Dataset records:
◆ ◆ ◆ ◆

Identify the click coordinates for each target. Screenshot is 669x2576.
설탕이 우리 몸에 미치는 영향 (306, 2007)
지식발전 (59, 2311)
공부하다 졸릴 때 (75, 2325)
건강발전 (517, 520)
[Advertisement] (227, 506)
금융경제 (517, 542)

◆ ◆ ◆ ◆

• _Task instructions_
Please write out the records above once more, exactly and completely.

• _Answer space_
Identify the click coordinates for each target. Screenshot is 669x2576.
설탕이 우리 몸에 미치는 영향 (306, 2007)
지식발전 (59, 2311)
공부하다 졸릴 때 (75, 2325)
건강발전 (517, 520)
[Advertisement] (227, 506)
금융경제 (517, 542)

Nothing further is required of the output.